The regular Iranic outcome of _*gʲt_ is _št _(palatovelars reflected as _š/ž_ before consonants + devoicing), cp. Avestan:
_vrz-_ → _-vršta-_ — cp. Gothic _waurkjan_ "to work" → _waurhts _(<_*ue̯rgʲ-_ — Reconstruction:Proto-Indo-European/werǵ- - Wiktionary);
_az-_ → _aštayaē·ča _(<_*hₐegʲ-_ — Reconstruction:Proto-Indo-European/h₂éǵeti - Wiktionary);
_yaoz- → yaošti-_ (<_*ı̯eugʲhₓ-_);
_yaz- → išta-~yašta-_ (<_*hₓı̯agʲ-_);
_rāz- → rāšta- _(_<*hₒregʲ- _— Reconstruction:Proto-Indo-European/h₃reǵ- - Wiktionary);
_harəz- → haršta-_ (_<*selgʲ- — _Reconstruction:Proto-Indo-European/selǵ- - Wiktionary).


----------



## fdb

inquisitiveness1 said:


> (btw, I am somewhat having difficulty finding the word _brazaiti_ in Old Persian...



That is because there is no such word. See no. 7.


----------



## CyrusSH

fdb said:


> That is because there is no such word. See no. 7.



The word _braz-_ exists in the inscription of Xerxes at Persepolis, of course it exists in Middle and Modern Persian too.


----------



## fdb

Do you mean OP brazmaniya-, Skt brahmaṇya- “reverent”?


----------



## CyrusSH

fdb said:


> Do you mean OP brazmaniya-, Skt brahmaṇya- “reverent”?



"reverent"?!! It means "brilliant", Persian is not an extinct language.


----------



## berndf

CyrusSH said:


> Persian is not an extinct language.


Old Persian is. How do you derive _brazmaniya- = brilliant_?


----------



## CyrusSH

berndf said:


> Old Persian is.

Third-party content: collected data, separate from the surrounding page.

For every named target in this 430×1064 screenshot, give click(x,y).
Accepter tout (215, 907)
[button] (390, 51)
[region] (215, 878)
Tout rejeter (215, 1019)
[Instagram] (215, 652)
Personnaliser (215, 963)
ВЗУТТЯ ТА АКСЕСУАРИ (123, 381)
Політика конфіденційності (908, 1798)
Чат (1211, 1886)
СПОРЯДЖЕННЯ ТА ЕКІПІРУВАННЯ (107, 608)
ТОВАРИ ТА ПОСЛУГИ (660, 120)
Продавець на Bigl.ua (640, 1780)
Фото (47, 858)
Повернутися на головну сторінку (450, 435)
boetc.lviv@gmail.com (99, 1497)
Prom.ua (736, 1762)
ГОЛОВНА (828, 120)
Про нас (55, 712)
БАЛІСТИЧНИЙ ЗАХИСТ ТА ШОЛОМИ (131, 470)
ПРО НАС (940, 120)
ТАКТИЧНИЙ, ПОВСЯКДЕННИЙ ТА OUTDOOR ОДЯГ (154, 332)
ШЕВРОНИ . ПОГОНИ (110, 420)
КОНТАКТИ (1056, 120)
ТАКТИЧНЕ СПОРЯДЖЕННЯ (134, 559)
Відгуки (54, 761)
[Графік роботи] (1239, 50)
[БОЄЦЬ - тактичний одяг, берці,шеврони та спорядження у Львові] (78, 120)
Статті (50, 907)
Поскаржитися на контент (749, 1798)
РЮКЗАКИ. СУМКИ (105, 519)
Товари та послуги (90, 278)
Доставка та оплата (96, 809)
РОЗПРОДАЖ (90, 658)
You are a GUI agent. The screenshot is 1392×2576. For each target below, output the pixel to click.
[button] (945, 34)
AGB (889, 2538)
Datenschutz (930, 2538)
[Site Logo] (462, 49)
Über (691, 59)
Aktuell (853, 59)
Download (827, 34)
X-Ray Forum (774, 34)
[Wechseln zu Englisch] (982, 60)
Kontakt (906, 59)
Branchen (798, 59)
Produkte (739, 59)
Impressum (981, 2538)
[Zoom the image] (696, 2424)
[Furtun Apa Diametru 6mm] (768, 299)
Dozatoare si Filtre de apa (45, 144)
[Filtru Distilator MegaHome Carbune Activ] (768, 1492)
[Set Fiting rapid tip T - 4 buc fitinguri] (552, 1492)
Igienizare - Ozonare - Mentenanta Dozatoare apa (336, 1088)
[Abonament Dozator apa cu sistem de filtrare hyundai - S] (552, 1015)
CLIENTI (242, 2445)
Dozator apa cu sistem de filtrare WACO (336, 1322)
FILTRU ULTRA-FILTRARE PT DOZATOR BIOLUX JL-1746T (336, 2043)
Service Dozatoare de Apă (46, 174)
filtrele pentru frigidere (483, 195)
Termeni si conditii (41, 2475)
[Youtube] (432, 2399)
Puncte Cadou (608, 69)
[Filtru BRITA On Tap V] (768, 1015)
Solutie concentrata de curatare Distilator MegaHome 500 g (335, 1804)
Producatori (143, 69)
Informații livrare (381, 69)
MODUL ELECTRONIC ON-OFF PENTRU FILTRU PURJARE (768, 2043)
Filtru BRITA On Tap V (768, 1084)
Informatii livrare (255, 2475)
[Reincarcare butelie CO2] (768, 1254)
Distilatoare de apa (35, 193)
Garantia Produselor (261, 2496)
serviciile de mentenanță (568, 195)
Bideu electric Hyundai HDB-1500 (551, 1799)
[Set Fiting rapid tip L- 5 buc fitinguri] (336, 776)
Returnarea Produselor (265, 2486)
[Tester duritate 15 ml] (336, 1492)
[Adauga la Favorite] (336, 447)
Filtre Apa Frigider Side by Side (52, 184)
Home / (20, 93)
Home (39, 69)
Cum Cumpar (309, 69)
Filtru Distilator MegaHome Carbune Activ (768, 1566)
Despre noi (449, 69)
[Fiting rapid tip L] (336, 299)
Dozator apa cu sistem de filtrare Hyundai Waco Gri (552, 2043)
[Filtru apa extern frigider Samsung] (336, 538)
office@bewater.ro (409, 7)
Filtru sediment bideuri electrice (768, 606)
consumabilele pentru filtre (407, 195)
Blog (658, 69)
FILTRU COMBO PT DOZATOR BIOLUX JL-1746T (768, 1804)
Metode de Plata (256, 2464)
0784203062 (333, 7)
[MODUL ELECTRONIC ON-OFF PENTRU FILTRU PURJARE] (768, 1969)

How do you derive _brazmaniya- = brilliant_?



From the verb _brazdian_ "to shine".


----------



## berndf

CyrusSH said:


> From the verb _brazdian_ "to shine".


In which language? How is it spelled. I am confused.


----------



## fdb

Persian barāzīdan (sic recte) “to shine” goes with Avestan brāz-, Skt bhrāj-, with long /ā/. Old Persian brazman-, Skt brahman- "ceremony" (or the like) have a short /a/, and a different initial.


----------



## berndf

fdb said:


> Persian barāzīdan (sic recte) “to shine” goes with Avestan brāz-, Skt bhrāj-, with long /ā/. Old Persian brazman-, Skt brahman- "ceremony" (or the like) have a short /a/, and a different initial.


Thank you.


----------



## CyrusSH

fdb said:


> Persian barāzīdan (sic recte) “to shine” goes with Avestan brāz-, Skt bhrāj-, with long /ā/. Old Persian brazman-, Skt brahman- "ceremony" (or the like) have a short /a/, and a different initial.



First you said "reverent", now you say "ceremony", you should find a proper meaning for it in the context, the second part of the word (maniya) is believed to be from the Old Persian verb _man-_ "to stay, to remain", in the Middle and Modern Persian this verb has also long /ā/ (_mān-_).


----------



## berndf

CyrusSH said:


> First you said "reverent", now you say "ceremony"


He said:
_brazman- = ceremony_
_brazman*iya*- = reverent_ (derived adjective)


----------



## fdb

It has been compared with Old Norse bragr "poetry".


----------



## CyrusSH

You just want to make a relation between this Persian word and Sanskrit _brahman_, I really don't know why there should be any relation, the Sanskrit word is a compound and its meaning has been developed in the Indian culture, you should compare the Old Persian word to Middle/Modern Persian words or similar words in other Iranian languages, not Indian.


----------



## berndf

CyrusSH said:


> You just want to make a relation between this Persian word and Sanskrit _brahman_, I really don't know why there should be any relation, the Sanskrit word is a compound and its meaning has been developed in the Indian culture, you should compare the Old Persian word to Middle/Modern Persian words or similar words in other Iranian languages, not Indian.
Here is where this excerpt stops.